*** Supplied information

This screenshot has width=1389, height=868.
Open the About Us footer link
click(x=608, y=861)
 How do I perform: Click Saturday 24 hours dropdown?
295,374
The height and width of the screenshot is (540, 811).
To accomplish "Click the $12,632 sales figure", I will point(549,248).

******
*** Supplied information

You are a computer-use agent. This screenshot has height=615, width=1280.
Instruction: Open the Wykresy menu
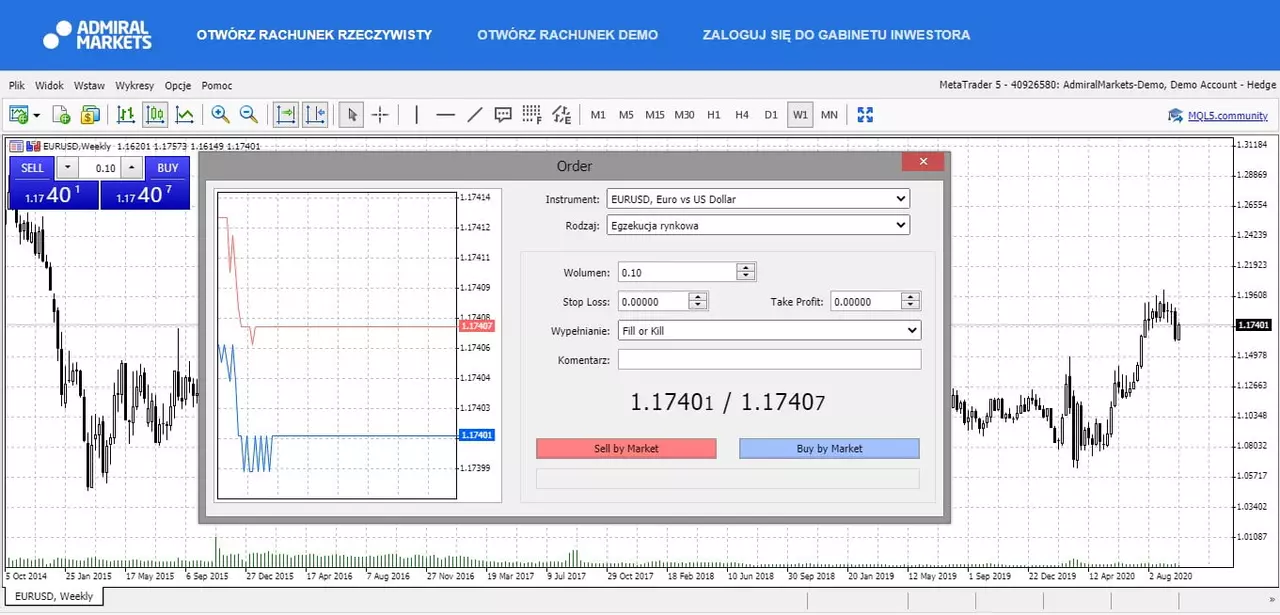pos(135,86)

******
*** Supplied information

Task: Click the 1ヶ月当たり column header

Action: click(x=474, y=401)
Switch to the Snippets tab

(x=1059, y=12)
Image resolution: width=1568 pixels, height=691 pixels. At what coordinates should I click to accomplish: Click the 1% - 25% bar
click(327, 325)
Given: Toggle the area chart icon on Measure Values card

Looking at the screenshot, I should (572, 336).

******

Exercise aim »
Where a line in the listing above contains "This", copy that line.

Solution »
This screenshot has width=1389, height=868.
You are a computer-use agent. This screenshot has height=615, width=1280.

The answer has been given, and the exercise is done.